No doubt the Boardman family had to do without his multifarious charms as he spent hours on the phone to Marks & Spencer (M&S) and its investment bank Morgan Stanley. But much of the actual work was done by Andy Ryde, one of the few M&A lawyers who could fill Boardman’s shoes.
And you cannot forget the contribution from litigation partner Sarah Lee, who orchestrated Freshfields Bruckhaus Deringer’s downfall. Slaughters’ decision to injunct Freshfields over a conflict of interest was easily the most important legal aspect of the bid defence.
Look at the mistakes the Green team made in the week after Slaughters first went for Freshfields. First, Freshfields had to prepare for and appeal the injunction, and quite understandably it took the partners at Ashurst a few days to get their feet under the table. In that time Green made several seemingly unguarded public statements that the Takeover Panel forced him to clarify.

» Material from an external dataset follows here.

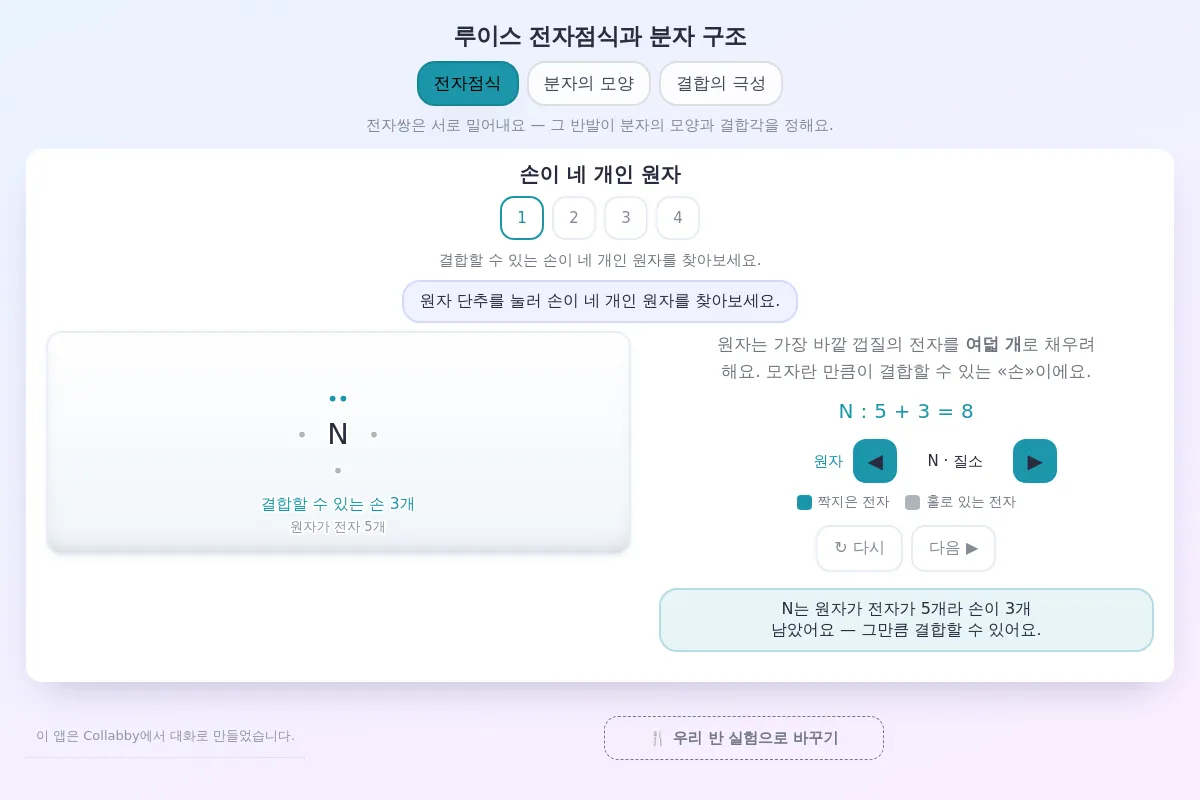Viewport: 1200px width, 800px height.
Task: Open the 결합의 극성 tab
Action: pyautogui.click(x=721, y=83)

As a bid tactic, the injunction was a masterstroke. It was something Slaughters had in the locker for a while – the same Boardman-Ryde team had threatened Freshfields partner Barry O’Brien with the same tactic a year earlier while the team was advising Hugh Osmond on his failed bid for Six Continents.
Even more crucially for the legal sector, the injunction has completely changed the attitudes of City law firms towards conflicts of interest.
M&S’s share price is now considerably lower than the 400p Green was prepared to pay last June. As of this month Green will no longer be prevented from making a third bid for M&S. There may yet be more work for Boardman and co.